Description of the task: Pull out every line from the line containing "Where should I click to: Open" through the end of the material, both ends included, and reproduce it exactly. Keep pictures out.

Data records:
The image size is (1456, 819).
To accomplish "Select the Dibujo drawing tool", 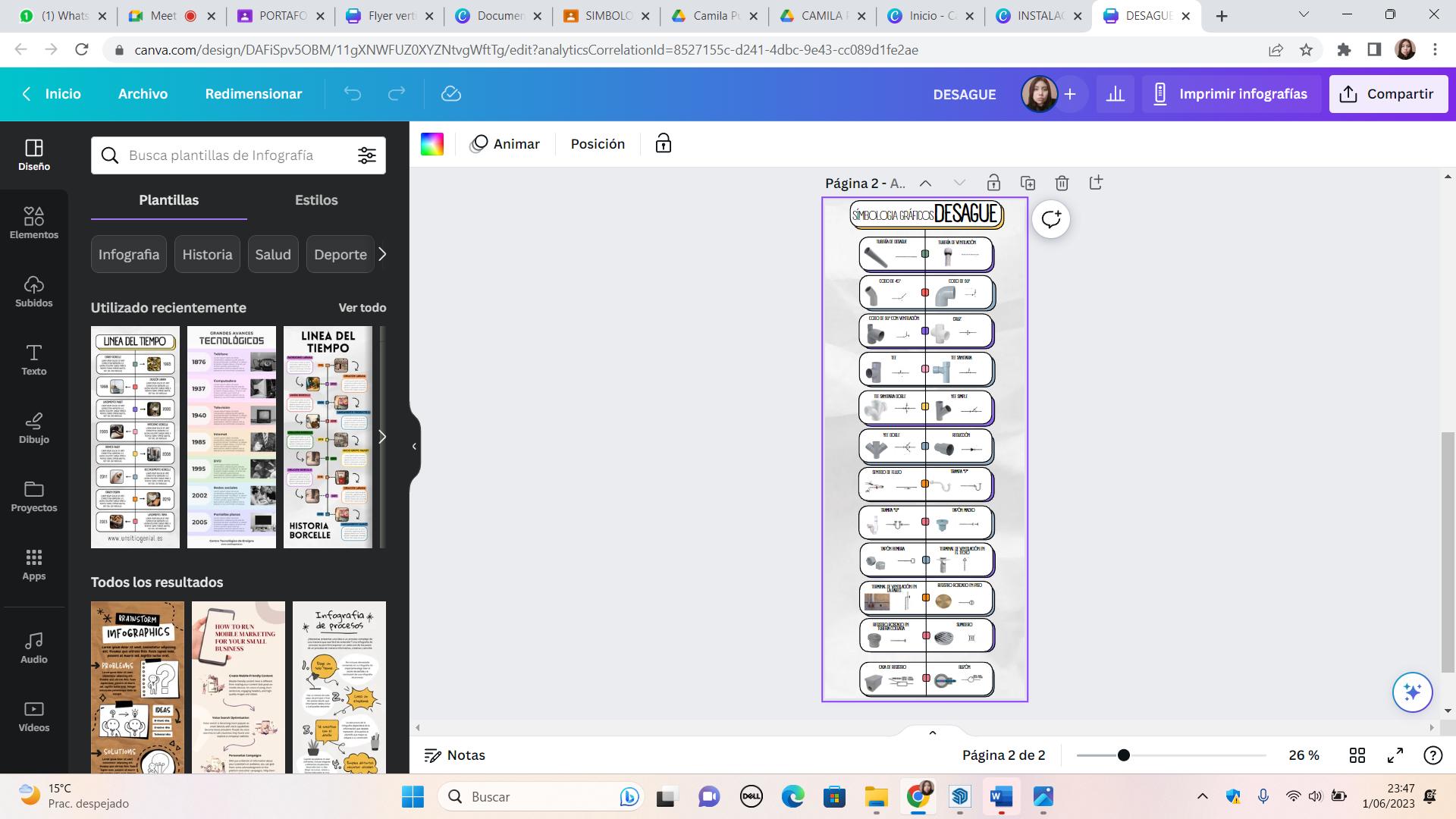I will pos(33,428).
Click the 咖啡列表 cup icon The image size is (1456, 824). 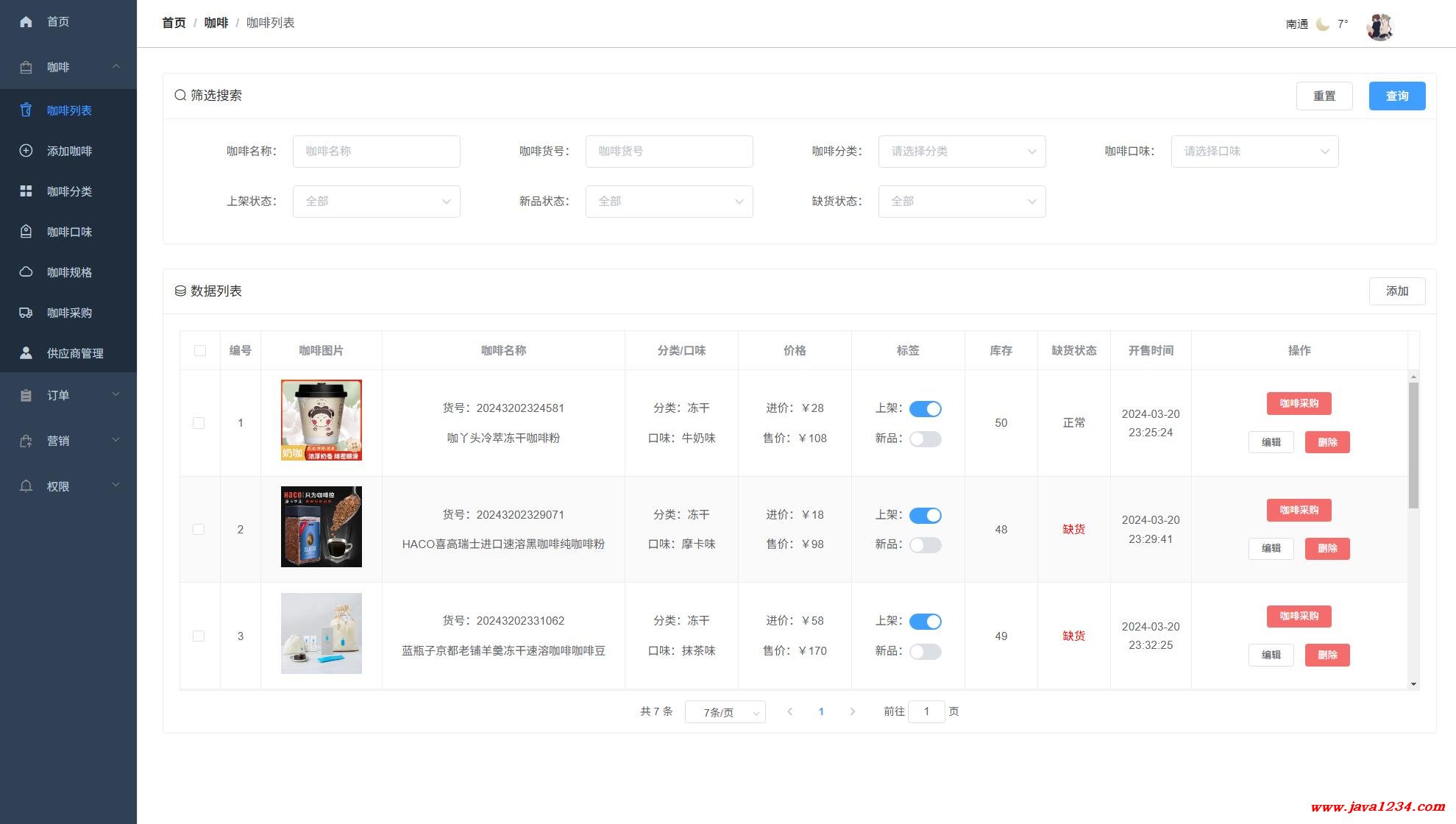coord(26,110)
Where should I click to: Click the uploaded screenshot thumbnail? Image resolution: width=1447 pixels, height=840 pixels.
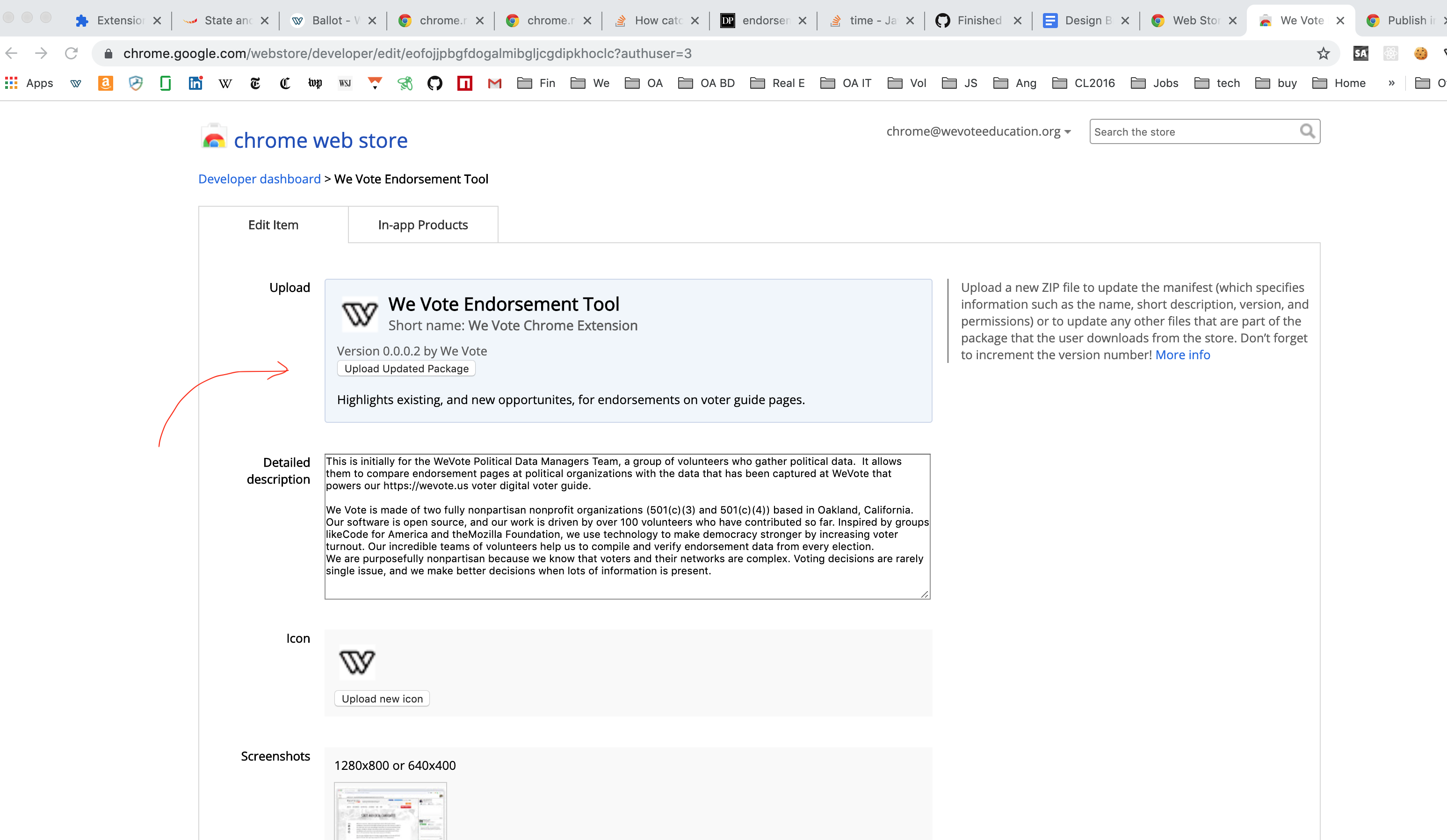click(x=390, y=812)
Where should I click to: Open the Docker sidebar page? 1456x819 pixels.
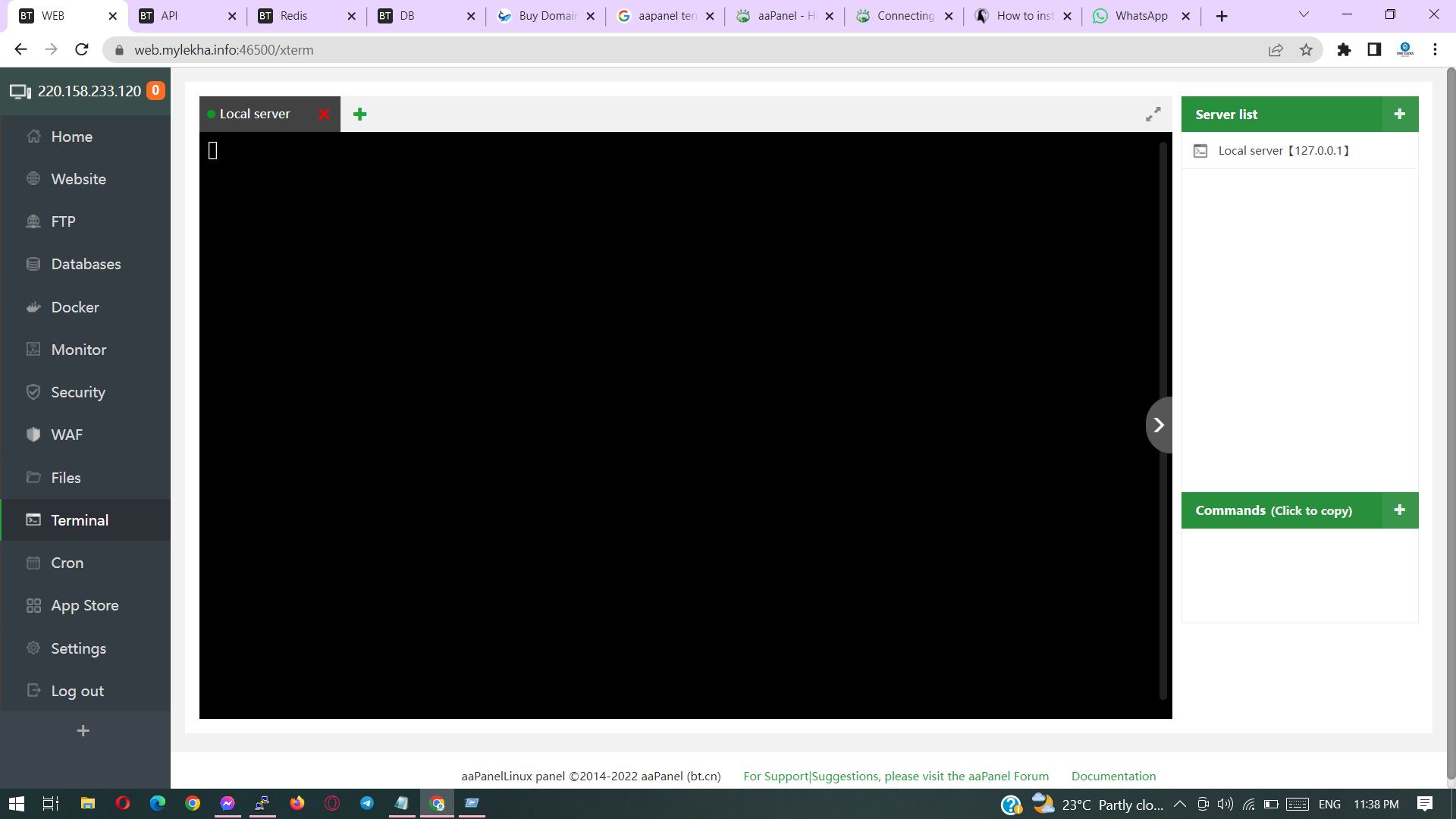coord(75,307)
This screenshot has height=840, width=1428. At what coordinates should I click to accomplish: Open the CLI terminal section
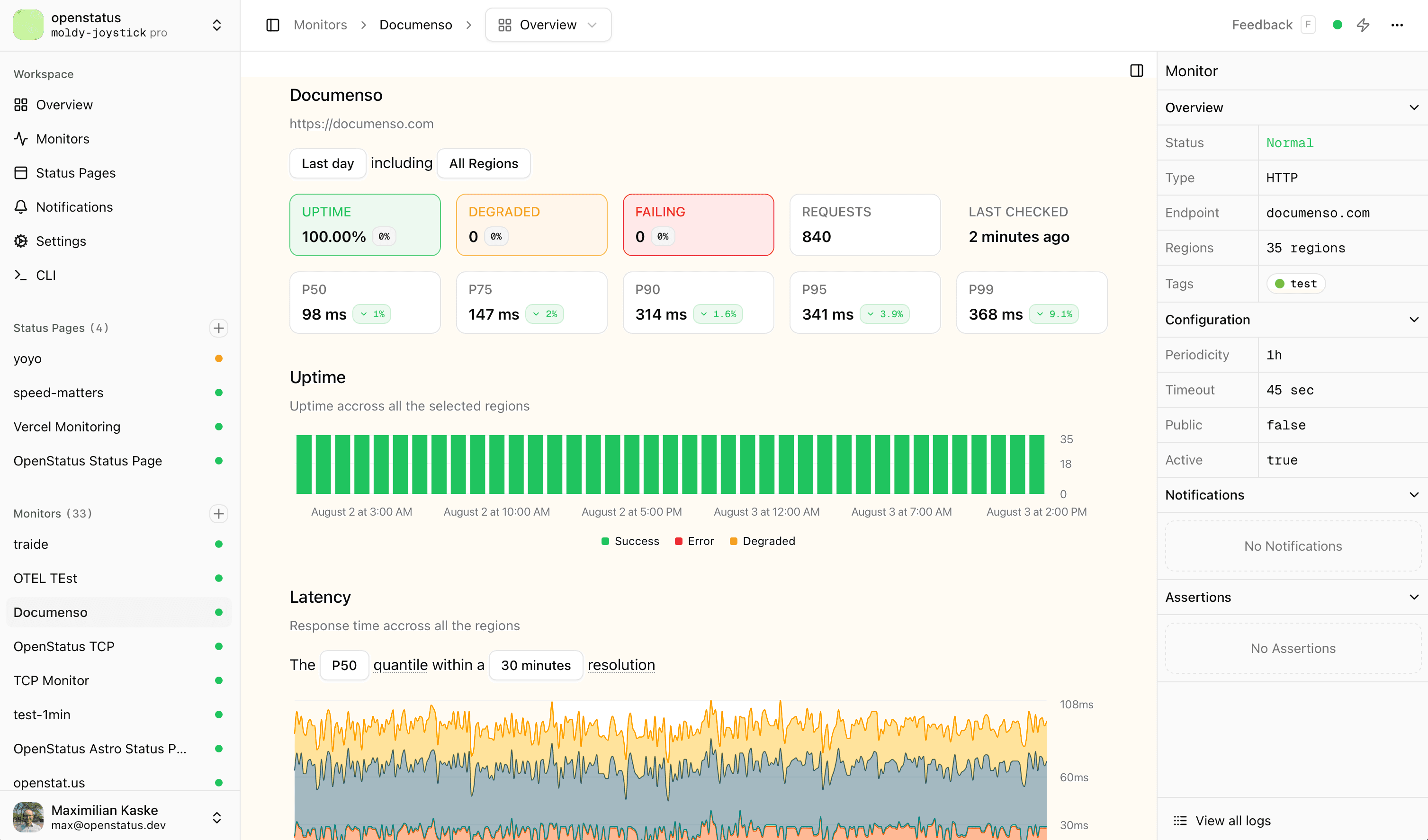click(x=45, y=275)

Answer for the task:
Where should I click to: Open the Docker sidebar page? 1456x819 pixels.
coord(75,307)
This screenshot has height=840, width=1428. At what coordinates should I click to accomplish: Open the CLI terminal section
click(x=45, y=275)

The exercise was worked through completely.